Imagine a road network such as the one illustrated here. This system becomes more complex as new roads are built. In order to be useful for users, the system requires maps (i.e. models). Otherwise, its value decreases since users are not able to know how to reach their destinations from their source points (unless they have indeterminate time to experiment without taking care about efficiency).
The same happens in information systems. Any activity aimed at adding value by improving the system’s quality (testing, maintenance, evolution, process reengineering, etc.) requires knowing the functional requirements of the system. This is the reason why structured thinking and analysis are key skills in software engineering. In contexts in which there is no documentation on such requirements or it is not available, structured thinking is even more critical, especially when reverse engineering needs to be performed.
Conceptual modeling is an essential technique to support knowledge management. Take a look around. In many technical and scientific areas, humans usually use models to structure thinking: We use maps (i.e. models) when we travel abroad; we cannot imagine constructing a building without blueprints and plans (i.e. models); scientists are trying to find out the map (i.e. the model) of the human genome; weathermen simulate (i.e. they model) the expected weather behavior; industrial processes are modeled and automated to guarantee quality results, etc.
As testers we also need to continuously managing knowledge about the functional requirements of a system. As we perform testing activities, we continuously think about implicit models of the expected behavior, although sometimes these models only persist (for some time) in our minds. Otherwise, we would not be able to perform quality testing, because we need to know what behavior needs to be checked. And in order to check the behavior, we need to find out what is the expected behavior (i.e the requirements).
Making models explicit is pointed out as a necessity each time that, for example, testers write down on their own sketches to improve their understanding of the system under test. However, in contrast with other traditional disciplines, software engineering contexts suffer a lack of tools, methods and case studies to support conceptual modeling. “The shoemaker’s son always goes barefoot”…

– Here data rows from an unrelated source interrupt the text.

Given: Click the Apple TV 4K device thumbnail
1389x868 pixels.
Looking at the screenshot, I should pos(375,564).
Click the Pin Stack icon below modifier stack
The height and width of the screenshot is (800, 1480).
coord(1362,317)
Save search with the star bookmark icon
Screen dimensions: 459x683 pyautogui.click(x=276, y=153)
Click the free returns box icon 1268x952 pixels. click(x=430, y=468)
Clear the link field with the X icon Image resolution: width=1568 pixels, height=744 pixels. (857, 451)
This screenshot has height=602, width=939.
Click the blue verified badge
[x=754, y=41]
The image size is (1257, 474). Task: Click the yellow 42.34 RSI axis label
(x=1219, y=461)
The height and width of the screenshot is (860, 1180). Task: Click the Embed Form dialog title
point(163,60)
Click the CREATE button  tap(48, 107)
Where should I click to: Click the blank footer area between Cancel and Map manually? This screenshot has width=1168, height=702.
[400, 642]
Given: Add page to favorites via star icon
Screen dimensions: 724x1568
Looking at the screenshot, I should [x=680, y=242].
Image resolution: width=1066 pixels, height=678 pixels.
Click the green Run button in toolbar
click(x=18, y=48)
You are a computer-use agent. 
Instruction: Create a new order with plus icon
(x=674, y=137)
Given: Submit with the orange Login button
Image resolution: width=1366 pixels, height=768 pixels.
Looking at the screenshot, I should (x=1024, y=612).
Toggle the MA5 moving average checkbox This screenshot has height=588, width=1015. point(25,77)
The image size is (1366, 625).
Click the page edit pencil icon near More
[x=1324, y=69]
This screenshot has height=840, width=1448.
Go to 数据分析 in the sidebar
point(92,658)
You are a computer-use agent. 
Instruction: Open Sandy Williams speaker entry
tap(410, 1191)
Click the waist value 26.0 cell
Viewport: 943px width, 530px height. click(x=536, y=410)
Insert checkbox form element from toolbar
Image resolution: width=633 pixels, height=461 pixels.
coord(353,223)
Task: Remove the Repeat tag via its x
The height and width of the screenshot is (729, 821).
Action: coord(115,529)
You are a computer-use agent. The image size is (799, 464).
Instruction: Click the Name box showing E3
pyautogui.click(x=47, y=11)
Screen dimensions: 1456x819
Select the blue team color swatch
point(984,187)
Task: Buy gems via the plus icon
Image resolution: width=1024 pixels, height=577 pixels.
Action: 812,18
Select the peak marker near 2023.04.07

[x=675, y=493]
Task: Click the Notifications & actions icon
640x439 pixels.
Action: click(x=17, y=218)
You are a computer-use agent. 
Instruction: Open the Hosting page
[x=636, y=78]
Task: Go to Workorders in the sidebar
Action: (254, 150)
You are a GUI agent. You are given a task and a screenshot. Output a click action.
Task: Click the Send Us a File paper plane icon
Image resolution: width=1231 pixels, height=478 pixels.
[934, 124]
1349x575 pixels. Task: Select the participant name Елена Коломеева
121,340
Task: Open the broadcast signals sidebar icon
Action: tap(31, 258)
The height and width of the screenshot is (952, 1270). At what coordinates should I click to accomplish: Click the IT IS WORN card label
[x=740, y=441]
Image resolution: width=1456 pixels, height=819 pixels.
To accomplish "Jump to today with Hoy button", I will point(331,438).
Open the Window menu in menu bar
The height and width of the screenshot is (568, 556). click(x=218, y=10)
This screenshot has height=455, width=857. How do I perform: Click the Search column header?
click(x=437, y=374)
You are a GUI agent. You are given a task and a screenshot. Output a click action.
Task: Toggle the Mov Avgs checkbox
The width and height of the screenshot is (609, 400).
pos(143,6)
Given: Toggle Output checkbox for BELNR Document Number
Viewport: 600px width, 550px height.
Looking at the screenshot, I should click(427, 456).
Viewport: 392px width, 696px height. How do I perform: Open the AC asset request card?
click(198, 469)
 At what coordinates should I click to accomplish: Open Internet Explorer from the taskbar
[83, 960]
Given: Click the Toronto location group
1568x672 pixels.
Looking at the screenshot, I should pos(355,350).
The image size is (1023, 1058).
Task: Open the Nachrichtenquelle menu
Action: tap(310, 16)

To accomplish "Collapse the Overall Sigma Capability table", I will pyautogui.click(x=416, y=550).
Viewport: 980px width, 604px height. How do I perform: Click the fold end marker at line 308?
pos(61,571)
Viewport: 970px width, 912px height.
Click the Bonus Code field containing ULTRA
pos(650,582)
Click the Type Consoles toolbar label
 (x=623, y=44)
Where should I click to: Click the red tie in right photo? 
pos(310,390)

Models always exist, but in different levels of formalism: from those that are only implicit in the mind of each professional to those that are explicitly specified in some accessible and persistent support (in the form of informal sketches, natural language documents or explicit models specified in a conceptual-oriented language). When models are explicitly specified in a structured language, then, knowledge management capabilities can be automatically supported if adequate tools are available. In testing, the benefits are great if we achieve the last situation, because the better we know the system, the better we perform testing.
Over the last decades, software has become an intrinsic part of business and society in a wide diversity of domains and, consequently, software errors have great impact on economy. As systems become more complex, assisted and structured modeling for improving our quality services is a near-future investment in order to reduce risks such as rethinking, reworking, requirements conflicts and loss of knowledge. The more explicit and structured are our models, the more opportunities to validate, share and reuse the functional knowledge of systems are possible. When we model, we are forced to think in a less-ambiguous way. And if something remains non-clear, the necessary questions arise because of the necessity of completing the model. Investigation, requirements discovery, clarification of uncertain situations,… are also, in fact, main tasks of testers that conceptual modeling may help to improve.
A particular application of conceptual modeling is the assisted generation of functional models and documentation within the testing process. In Sogeti Spain we are working on this aim since testers use systems by experimentation every day and, by the way, they incrementally find out the functional requirements of the system under test. Generating functional models within the testing process allows to automatically obtain documentation that can be used by project stakeholders (including the testers) because a knowledge repository (continuously validated and evolved) about the system becomes available. The aim is not only performing more testing, but also performing better testing.
It’s time to contribute to the challenge of providing better integrations of modeling in our quality services and to provide facilities to put them into practice. In testing, modeling reveals that from errors we learn, and by learning we find more errors. Testers are experts in both errors and learning. Therefore, dear testers: Yes, we model!